# The task
Among the entries below, find the line with "You are a computer-use agent. Viewport: 846px", then quote it and each following line up to and including the line with "Select the quantity", and nothing else.

(Records from a dataset)
###

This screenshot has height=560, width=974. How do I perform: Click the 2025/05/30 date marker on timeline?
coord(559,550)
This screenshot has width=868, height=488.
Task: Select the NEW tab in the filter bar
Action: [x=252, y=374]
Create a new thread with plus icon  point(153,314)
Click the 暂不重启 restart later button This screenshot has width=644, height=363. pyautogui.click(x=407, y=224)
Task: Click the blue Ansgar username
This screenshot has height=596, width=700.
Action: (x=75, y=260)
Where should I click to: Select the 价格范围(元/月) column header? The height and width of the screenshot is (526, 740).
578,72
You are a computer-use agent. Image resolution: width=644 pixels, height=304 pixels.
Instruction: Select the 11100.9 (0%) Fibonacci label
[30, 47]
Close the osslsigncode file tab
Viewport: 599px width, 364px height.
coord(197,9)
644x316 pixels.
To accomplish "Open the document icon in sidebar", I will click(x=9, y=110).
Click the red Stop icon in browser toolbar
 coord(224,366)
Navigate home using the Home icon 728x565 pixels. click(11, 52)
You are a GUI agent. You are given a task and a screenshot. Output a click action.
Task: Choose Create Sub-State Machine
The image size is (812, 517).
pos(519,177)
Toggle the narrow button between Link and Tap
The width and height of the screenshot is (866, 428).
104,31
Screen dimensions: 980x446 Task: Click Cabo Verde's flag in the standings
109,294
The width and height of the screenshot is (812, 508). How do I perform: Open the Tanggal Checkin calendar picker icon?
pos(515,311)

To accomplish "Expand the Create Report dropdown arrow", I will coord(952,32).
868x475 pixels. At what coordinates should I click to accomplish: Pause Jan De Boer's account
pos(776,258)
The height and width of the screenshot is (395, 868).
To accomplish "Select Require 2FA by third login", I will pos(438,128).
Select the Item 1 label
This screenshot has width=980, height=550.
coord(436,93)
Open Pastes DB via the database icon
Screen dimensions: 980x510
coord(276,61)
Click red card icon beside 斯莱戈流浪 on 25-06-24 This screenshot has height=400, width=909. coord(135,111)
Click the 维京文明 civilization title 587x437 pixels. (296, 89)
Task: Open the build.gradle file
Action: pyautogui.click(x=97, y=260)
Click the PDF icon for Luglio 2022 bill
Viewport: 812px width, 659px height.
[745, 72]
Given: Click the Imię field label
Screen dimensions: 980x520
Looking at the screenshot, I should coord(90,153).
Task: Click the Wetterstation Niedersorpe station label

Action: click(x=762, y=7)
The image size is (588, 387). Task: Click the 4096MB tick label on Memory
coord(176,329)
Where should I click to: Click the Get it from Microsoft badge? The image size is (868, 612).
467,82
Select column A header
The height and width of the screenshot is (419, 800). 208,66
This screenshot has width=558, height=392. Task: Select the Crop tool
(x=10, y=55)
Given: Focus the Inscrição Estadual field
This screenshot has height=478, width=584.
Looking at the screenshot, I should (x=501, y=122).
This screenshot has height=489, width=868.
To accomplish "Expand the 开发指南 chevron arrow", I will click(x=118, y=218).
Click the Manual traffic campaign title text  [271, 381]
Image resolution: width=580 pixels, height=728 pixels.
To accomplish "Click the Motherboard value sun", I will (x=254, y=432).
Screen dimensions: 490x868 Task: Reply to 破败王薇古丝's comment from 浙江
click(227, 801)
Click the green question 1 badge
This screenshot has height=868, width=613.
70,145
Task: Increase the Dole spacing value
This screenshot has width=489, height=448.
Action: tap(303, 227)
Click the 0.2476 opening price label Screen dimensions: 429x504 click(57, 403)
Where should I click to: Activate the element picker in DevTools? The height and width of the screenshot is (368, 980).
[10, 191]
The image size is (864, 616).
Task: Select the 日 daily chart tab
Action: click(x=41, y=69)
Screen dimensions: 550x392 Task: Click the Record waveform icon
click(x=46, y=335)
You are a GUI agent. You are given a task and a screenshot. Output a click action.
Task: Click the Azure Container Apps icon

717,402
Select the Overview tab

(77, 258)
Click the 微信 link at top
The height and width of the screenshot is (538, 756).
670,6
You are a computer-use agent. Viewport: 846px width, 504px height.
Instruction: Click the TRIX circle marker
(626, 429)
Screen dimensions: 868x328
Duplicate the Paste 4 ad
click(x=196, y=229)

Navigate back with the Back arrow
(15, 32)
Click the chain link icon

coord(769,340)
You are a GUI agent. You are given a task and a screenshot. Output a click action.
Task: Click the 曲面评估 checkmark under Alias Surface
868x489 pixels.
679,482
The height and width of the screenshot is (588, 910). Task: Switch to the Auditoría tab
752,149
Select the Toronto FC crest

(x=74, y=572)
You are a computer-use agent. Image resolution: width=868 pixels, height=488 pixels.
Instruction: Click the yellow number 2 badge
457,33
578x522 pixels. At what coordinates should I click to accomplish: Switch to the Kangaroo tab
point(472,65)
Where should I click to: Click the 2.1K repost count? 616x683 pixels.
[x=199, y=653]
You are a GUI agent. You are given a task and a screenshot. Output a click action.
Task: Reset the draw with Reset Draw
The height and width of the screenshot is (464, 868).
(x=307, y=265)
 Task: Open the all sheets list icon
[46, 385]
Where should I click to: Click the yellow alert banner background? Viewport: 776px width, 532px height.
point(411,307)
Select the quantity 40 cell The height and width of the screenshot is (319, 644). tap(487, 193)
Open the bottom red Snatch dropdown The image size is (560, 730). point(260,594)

###

# Exercise solution
You are a computer-use agent. Viewport: 846px width, 504px height.
Instruction: Click the TRIX circle marker
(626, 429)
Screen dimensions: 868x328
Duplicate the Paste 4 ad
click(x=196, y=229)

Navigate back with the Back arrow
(15, 32)
Click the chain link icon

coord(769,340)
You are a GUI agent. You are given a task and a screenshot. Output a click action.
Task: Click the 曲面评估 checkmark under Alias Surface
868x489 pixels.
679,482
The height and width of the screenshot is (588, 910). Task: Switch to the Auditoría tab
752,149
Select the Toronto FC crest

(x=74, y=572)
You are a computer-use agent. Image resolution: width=868 pixels, height=488 pixels.
Instruction: Click the yellow number 2 badge
457,33
578x522 pixels. At what coordinates should I click to accomplish: Switch to the Kangaroo tab
point(472,65)
Where should I click to: Click the 2.1K repost count? 616x683 pixels.
[x=199, y=653]
You are a GUI agent. You are given a task and a screenshot. Output a click action.
Task: Reset the draw with Reset Draw
The height and width of the screenshot is (464, 868).
(x=307, y=265)
 Task: Open the all sheets list icon
[46, 385]
Where should I click to: Click the yellow alert banner background? Viewport: 776px width, 532px height.
point(411,307)
Select the quantity 40 cell The height and width of the screenshot is (319, 644). tap(487, 193)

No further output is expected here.